Well yeah, the "good as you can get" answers are "use a VPN" or "don't".

[–] PeriodicallyPedantic@lemmy.ca 1 points 4 days ago (1 children)

So every answer is as good as you can get?

[–] frongt@lemmy.zip 1 points 4 days ago

I suppose it depends on what you mean by "good as you can get".

[–] KneeTitts@lemmy.world 0 points 5 days ago (2 children)

Im confused as to what people think the security issue is? Do they think someone will brute force their username and password with a billion queries?

[–] mko@discuss.tchncs.de 2 points 3 days ago

That’s assuming an attacker will play nice with URL forming and discovering edge cases in POSTing shaped data to the service. Just encrypting is still weak security if the whole front-end web and API surface isn’t hardened.

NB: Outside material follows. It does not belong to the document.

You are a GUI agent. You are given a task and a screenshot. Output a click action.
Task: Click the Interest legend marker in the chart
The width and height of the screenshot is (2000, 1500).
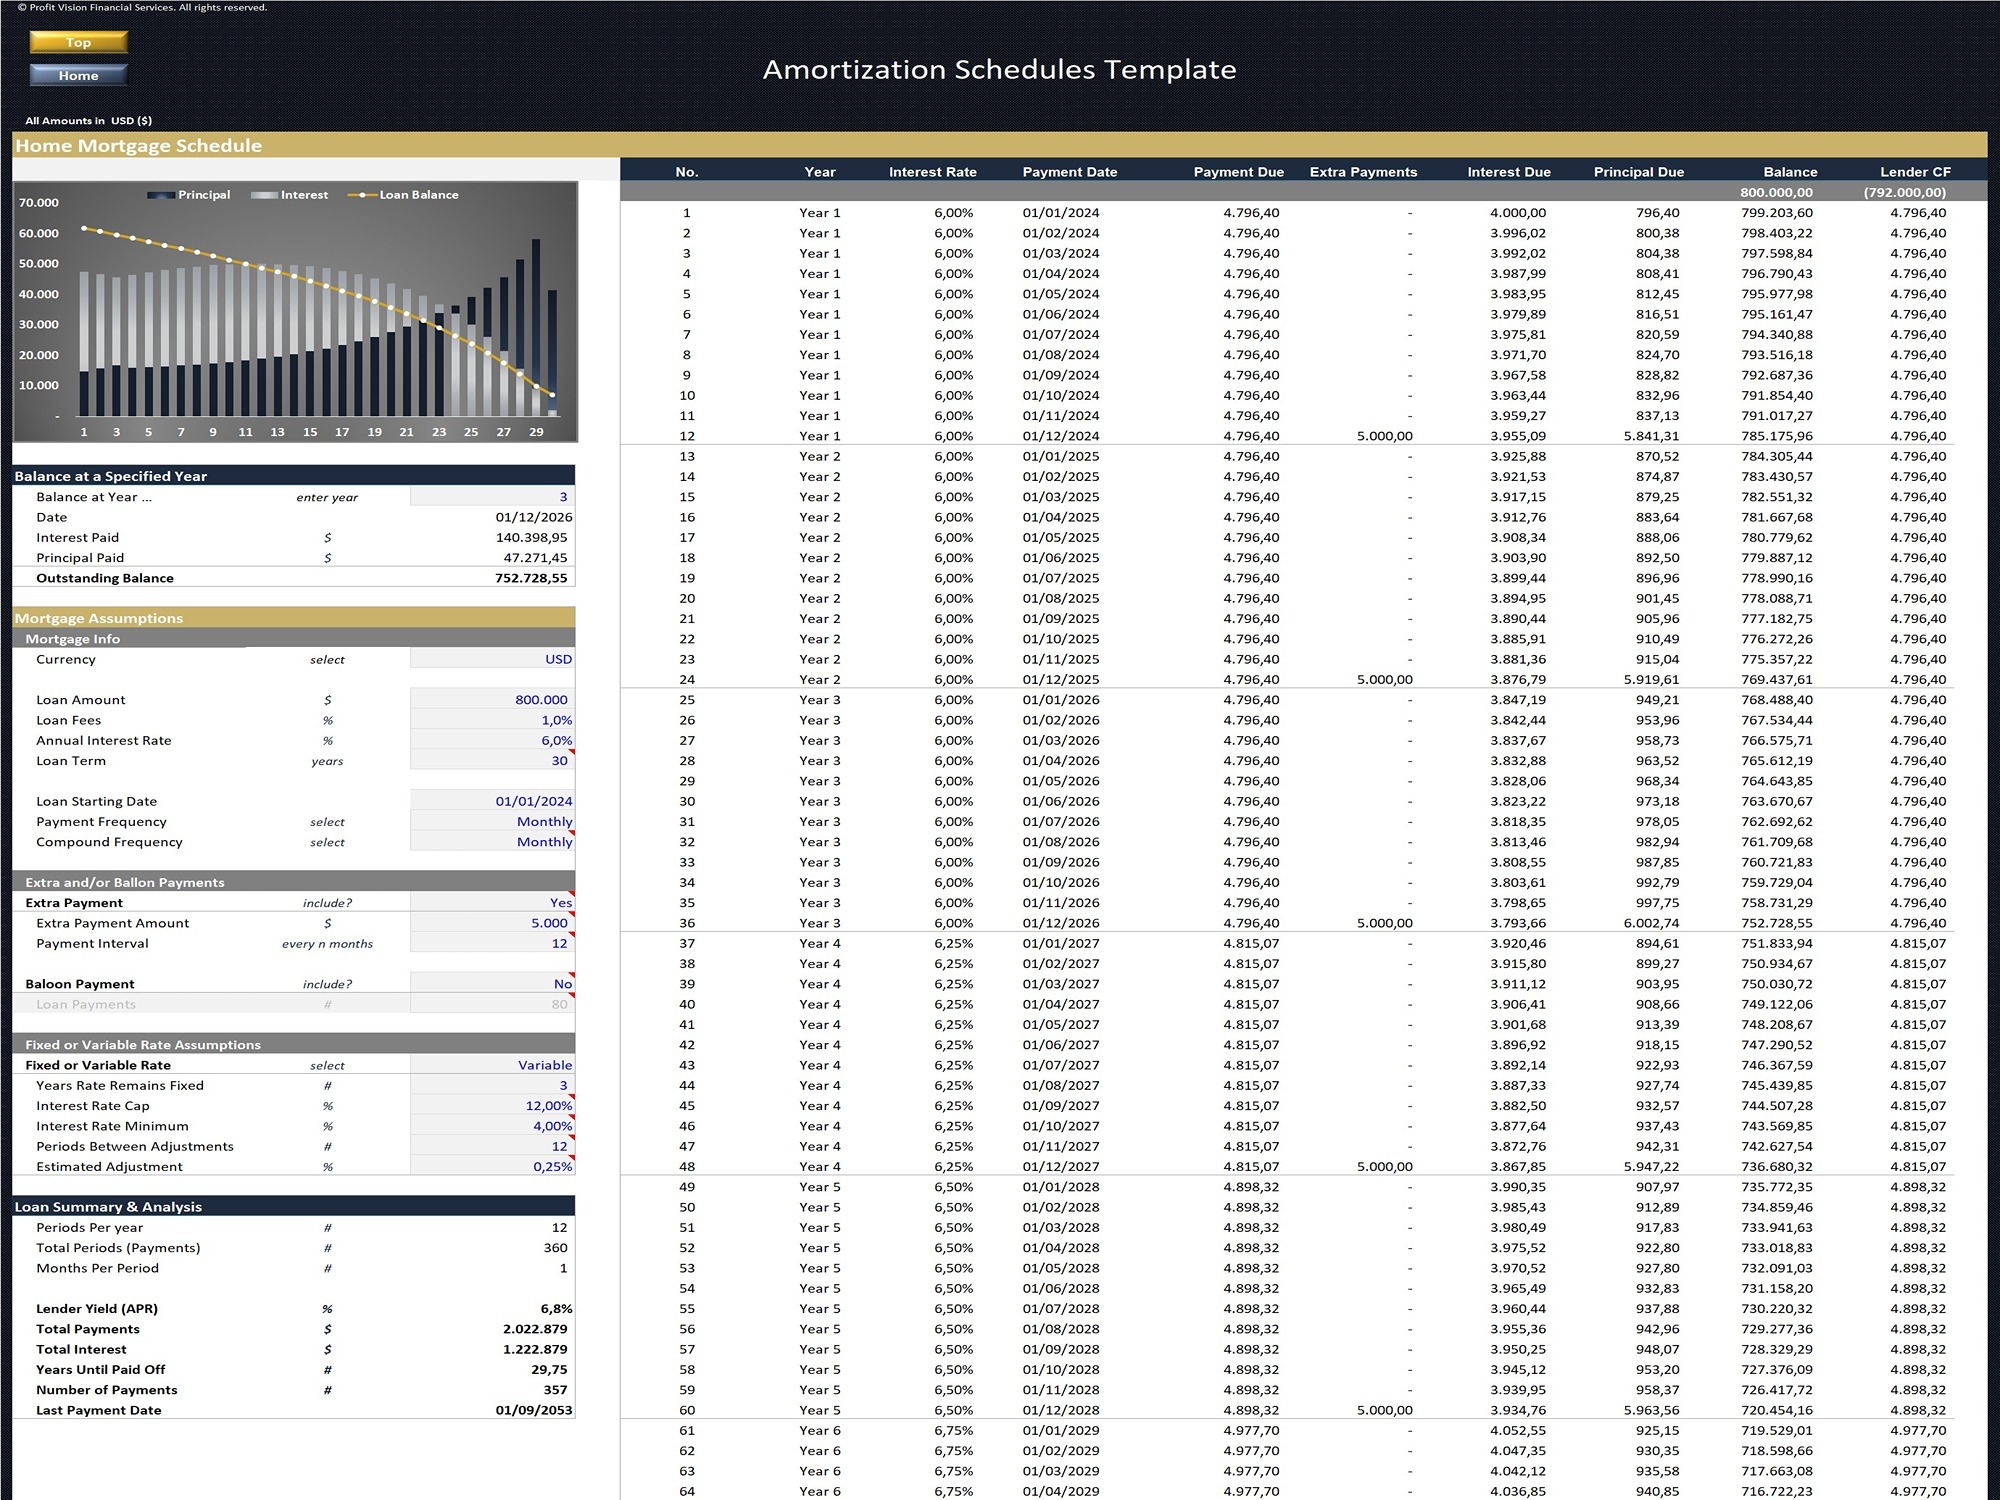(x=266, y=194)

[–] PeriodicallyPedantic@lemmy.ca 1 points 4 days ago (1 children)

Afraid people will use known vulnerabilities in common self-hosted software.

[–] KneeTitts@lemmy.world -1 points 4 days ago (1 children)

Sorry but are you guy not using Linux as your servers? Windows? Now I understand.

[–] PeriodicallyPedantic@lemmy.ca 1 points 2 days ago

Did you just suggest Linux has no vulnerabilities in any of its distros, and neither does any of the self-hosted services?